Watch Li Wu's TED-style Talk:
HIV infection is a leading killer worldwide among infectious diseases, incurring about one million deaths annually. Since the start of the AIDS pandemic in 1981, HIV has infected a total of more than 77 million people and over 35 million of them have died of AIDS. Defining the mechanisms of HIV transmission and understanding the role of immune cells and host factors that participate in the transmission process are essential in developing effective strategies to combat HIV infection. Our research focuses on the molecular mechanisms by which immune cells disseminate or restrict HIV infection. These studies can facilitate the development of more effective interventions against HIV infection and transmission. Our current projects include:
Functions of the cellular enzyme SAMHD1. We are currently focusing on the molecular and cellular mechanisms underlying HIV-1 restriction by the host protein SAMHD1, which is the first identified mammalian dNTP triphosphohydrolase (dNTPase). Our data clarified that SAMHD1-mediated HIV-1 restriction in cells is dependent on its dNTPase activity (Antonucci Nat Med, 2016). We investigated the role of SAMHD1 in innate antiviral immunity and discovered that SAMHD1 suppresses innate immune responses to viral infections and inflammatory stimuli by inhibiting the NF-κB and interferon pathways (Chen PNAS, 2018). We further showed that SAMHD1 impairs HIV-1 gene expression and negatively modulates reactivation of viral latency in CD4+ T cells (Antonucci, J Virol. 2018). Moreover, we explored the role of SAMHD1 in cutaneous T-cell lymphomas (de Silva J Invest Dermatol. 2014; Kohnken, Leuk Res. 2017; Kodigepalli Cell Cycle. 2017) and acute myeloid leukemia (Kodigepalli Cell Cycle. 2018a and 2018b). Discovery of new mechanisms leading to loss of SAMHD1 protein expression and functions may support the development of strategies to re-induce SAMHD1 gene expression as a new therapeutic modality of different cancers.

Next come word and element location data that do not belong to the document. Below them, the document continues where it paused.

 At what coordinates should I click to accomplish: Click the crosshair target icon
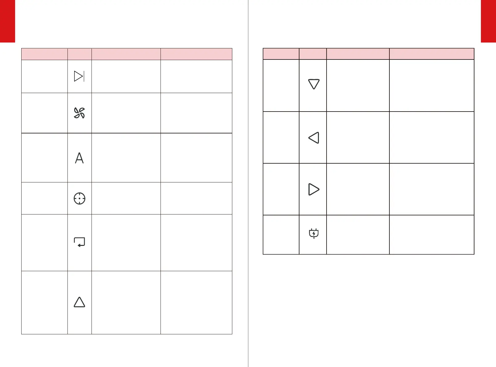point(79,198)
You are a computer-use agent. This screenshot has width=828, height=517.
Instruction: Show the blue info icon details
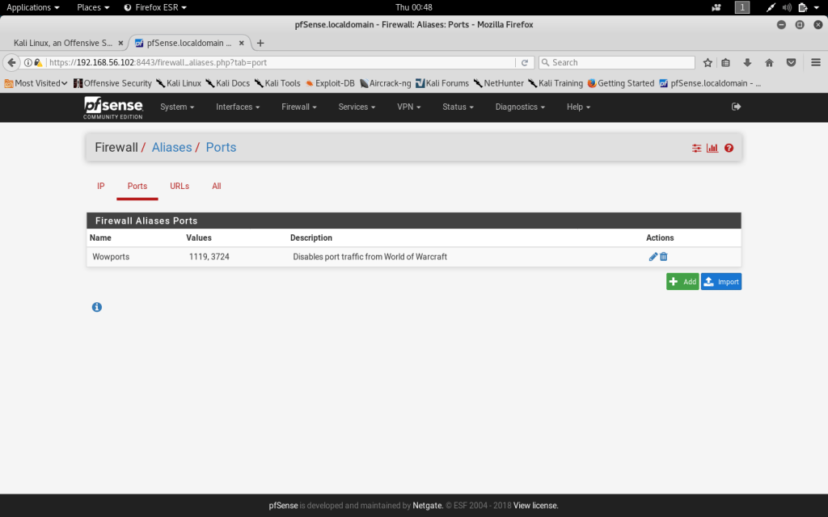click(97, 307)
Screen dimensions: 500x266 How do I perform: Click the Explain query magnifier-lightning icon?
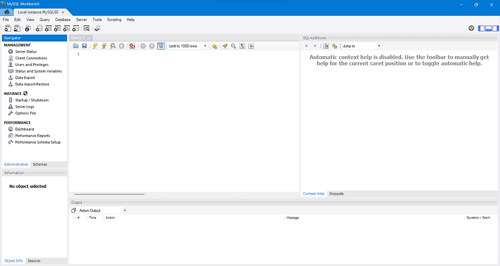click(113, 46)
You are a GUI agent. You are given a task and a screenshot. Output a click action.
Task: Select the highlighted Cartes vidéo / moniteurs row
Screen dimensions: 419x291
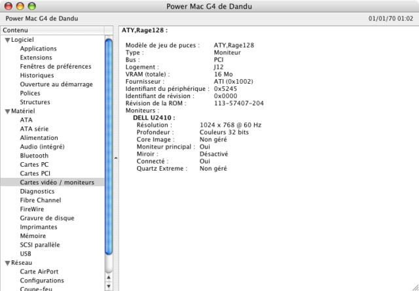pos(57,182)
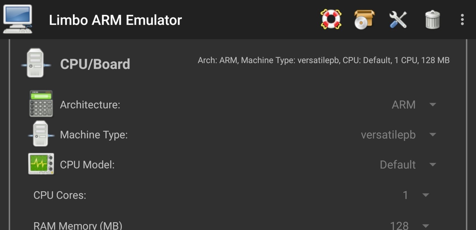Screen dimensions: 476x230
Task: Open the RAM Memory 128 dropdown
Action: click(x=410, y=225)
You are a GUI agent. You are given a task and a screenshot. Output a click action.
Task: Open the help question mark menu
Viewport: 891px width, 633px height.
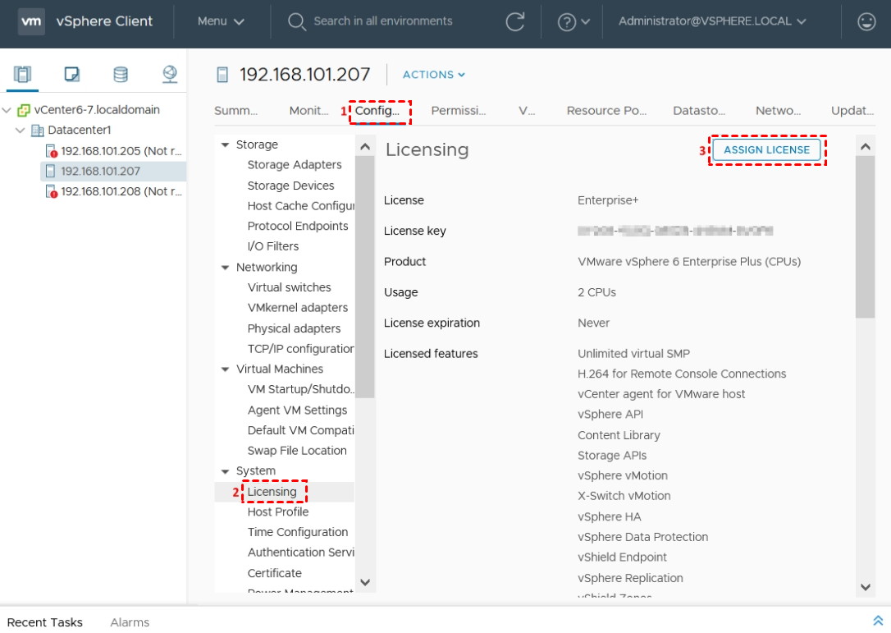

Epigenetic modifications of HIV-1 RNA. We are investigating functional significance and the mechanisms by which N6-methyladenosine (m6A) modification of HIV-1 RNA regulates viral gene expression in cells. We found that m6A of HIV-1 RNA regulates viral infection and HIV-1 Gag protein expression (Tirumuru eLife 2016). Interestingly, our recent results demonstrated that m6A-binding proteins suppress HIV-1 infectivity and viral production (Lu J Biol Chem. 2018), and that HIV-1 envelope proteins up-regulate m6A levels of cellular RNA independently of viral replication (Tirumuru J Biol Chem. 2019). Further studies the m6A modification of HIV-1 RNA will help understand the mechanisms viral replication and aid in development of a novel therapeutic approach against HIV-1 infection.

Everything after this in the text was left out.